Luke 10: 38 As Jesus and his disciples were on their way, he came to a village where a woman named Martha opened her home to him. 39 She had a sister called Mary, who sat at the Lord’s feet listening to what he said. 40 But Martha was distracted by all the preparations that had to be made. She came to him and asked, “Lord, don’t you care that my sister has left me to do the work by myself? Tell her to help me!”
41 “Martha, Martha,” the Lord answered, “you are worried and upset about many things, 42 but few things are needed—or indeed only one.[a] Mary has chosen what is better, and it will not be taken away from her.”
I have heard these verses and teachings on them since my youth.

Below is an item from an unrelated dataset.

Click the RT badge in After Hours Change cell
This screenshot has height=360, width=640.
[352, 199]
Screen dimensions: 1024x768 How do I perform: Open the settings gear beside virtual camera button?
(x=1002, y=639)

The church I grew up in had a Dorcas Circle (we giggled), a Ruth Circle, and a Mary-Martha Circle.* There was a Martha-Mary Circle at the Lutheran church we attended when first married. Pretty much all the women in these church groups were Marthas, and they knew it, but tried hard to absorb the biblical lesson and take it to heart. They knew they had been corrected by their Lord and should reconsider their priorities. I have heard this lesson for over 50 years. I think generations of women deserve credit for the humility of noticing that their great efforts, that they know (quite accurately) are all that is keeping any particular congregation afloat, are still not quite the real point. Sitting, learning, worship are more important.

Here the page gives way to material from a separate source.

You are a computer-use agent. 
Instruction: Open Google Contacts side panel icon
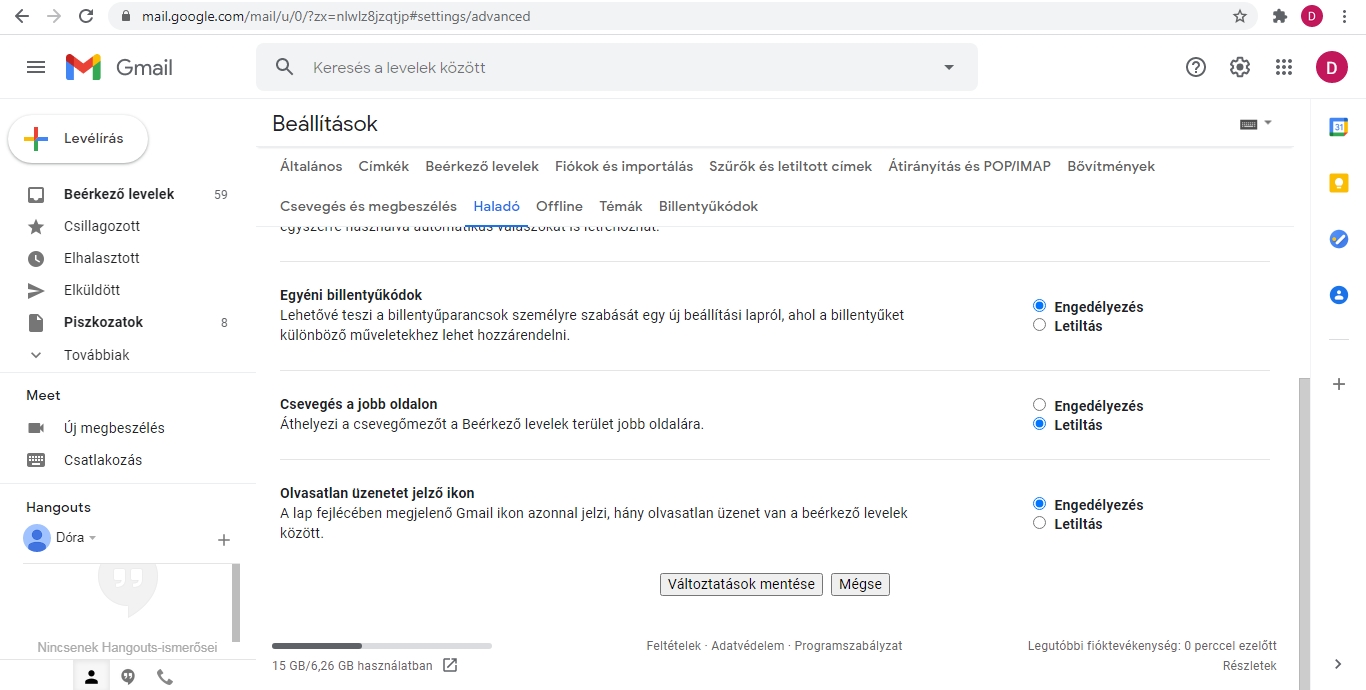click(1338, 295)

I have never once heard this lesson applied to men, neither by women in an accusing fashion (being motivated by guilt feelings likely prevents this) nor by men making the connection that it applies to them as well. Men show up to build steps over at the shelter, or paint walls at the soup kitchen, or mow the lawn at the church or spread salt in winter. They go over to the church camp and repair cabins or cut down trees. That is Martha-thinking. I absolutely fall into this myself, even though I think much more than most men about teaching and learning and understanding Christ. I also think in terms of making coffee, setting up chairs, packing food for the Saturday distribution, slicing cheese, taking a turn in nursery, all of which are Martha-thinking. What do we call it for men, Matthew and Marty?
*Circles were a combination of age cohorts and family tradition. The "younger women" might be part of Esther Circle, but a few of the younger women might be in Deborah Circle because their mother was, and their grandmother had been. There would have been an interesting sociological study that some graduate student at Gustavus Adolphus, Vanderbilt, or other denominational college could have done in the 70s and 80s, but that was not interesting to them then. There was enormous data from brief interviews or even 10-question printed surveys mailed out to a thousand congregations, right there for the taking. Much more valuable than asking women what they thought of Germaine Greer's admonishment that they should taste their menstrual blood, which hasn't had - how shall I put this - the long-term staying power and relevance that other issues have. It was valuable general information about women and group organisation independent of men, but it slid away. This is why fashion is bad in academia. It causes one to overlook all the important information in favor of the academic fads.